→ 番組表はこちら
→ストリーミング版はこちら
<スズケンDIアワー> 平成18年4月27日放送内容より スズケン

新薬の薬価算定根拠についてM


日本大学薬学部薬事管理学
教授 白神 誠

icon 新たな薬価基準による改定結果

 薬価改定が行われた結果、新たな薬価基準には内用薬7,299品目、注射薬3,509品目、外用薬2,467品目、歯科用薬剤36品目の計13,311品目が収載されることとなりました。

(資料7:「主な薬効群の改定率」)

 次に、主な薬効群の改定率を見ると、内用薬では、消化性潰瘍用剤の引き下げが最も大きく10.5%、次いで高脂血症用剤が9.1%、以下主としてグラム陽性・陰性菌に作用するもの8.9%、合成抗菌剤8.2%、その他のアレルギー用薬、ビタミンA及びD剤が8.0%と続いています。
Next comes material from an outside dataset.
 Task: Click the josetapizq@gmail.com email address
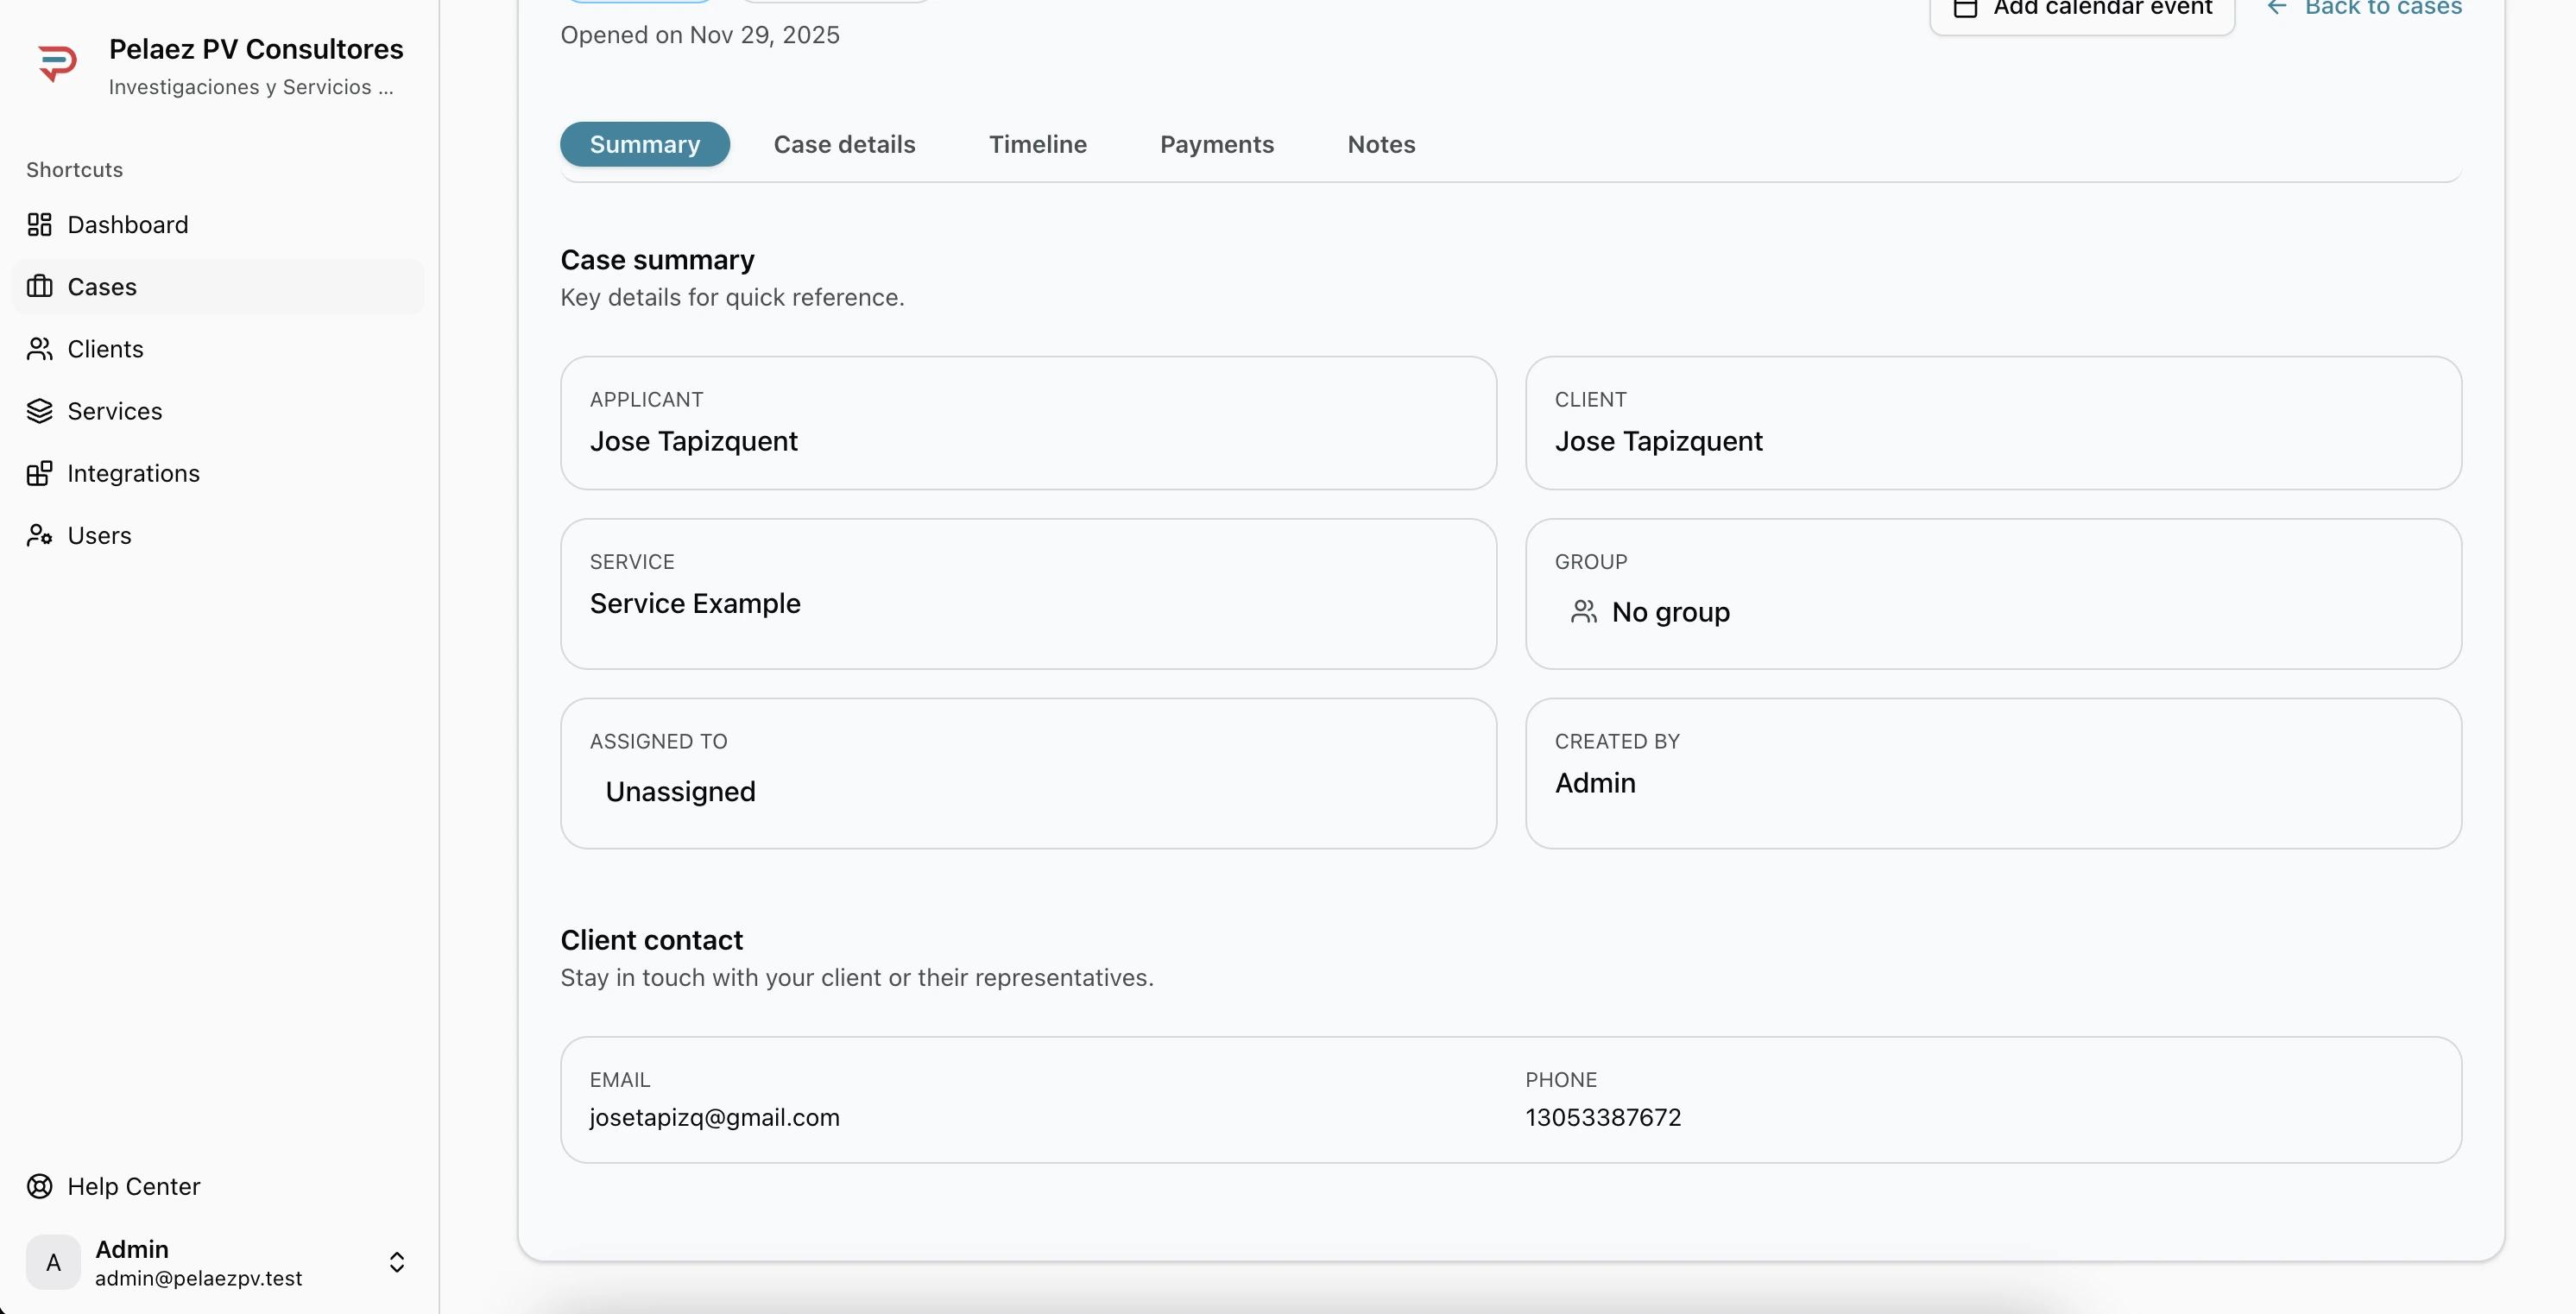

一方注射薬ではX線造影剤9.0%、主としてグラム陽性・陰性菌に作用するもの8.2%、他に分類されない代謝性医薬品8.0%がワースト3でした。

(資料8:「引下げ品目の例」)

 また、算定区分では、引き下げられたものが10,113品目、引き上げられたものが不採算再算定品目を含めて75品目、据え置かれたものが3,123品目でした。引き下げられたものとしては、フラグミン静注が2,082円から1,747円へ16.1%の引き下げ、オメプラール錠・オメプラゾン錠が15.2%の引き下げ、タケプロンカプセル15、パリエット錠10mgが15.0%の引き下げなどがありました。
 薬価の全面改定は 3月5日に告示され、4月1日から実施されました。

icon 後発医薬品の使用促進の環境整備について

 ところで今回の診療報酬改定において後発医薬品の使用促進のための環境整備として処方せんの様式が変更されました。

(資料9:「処方せん」)

 具体的には、処方せんの「備考」欄中に「後発医薬品への変更可」のチェック欄を設け、処方医が処方した先発医薬品を後発医薬品に変更しても差し支えないと判断した場合は、その意思表示としてこのチェック欄に署名するか押印すこととしました。この様な処方せんを交付した場合処方せん料に2点が加算されます。もし一部の先発医薬品については後発医薬品への変更が適当でないと考えた場合は、処方欄のその医薬品名の後ろに「後発医薬品への変更不可」と記載します。後発医薬品への変更可とされた処方せんを受け付けた保険薬局では、患者さんに後発医薬品に関する情報等を提供して患者さんの選択に任せます。4月以降後発医薬品への変更可とされた処方せんがかなり見られるとの報告もありますが、今後の推移が気になることろです。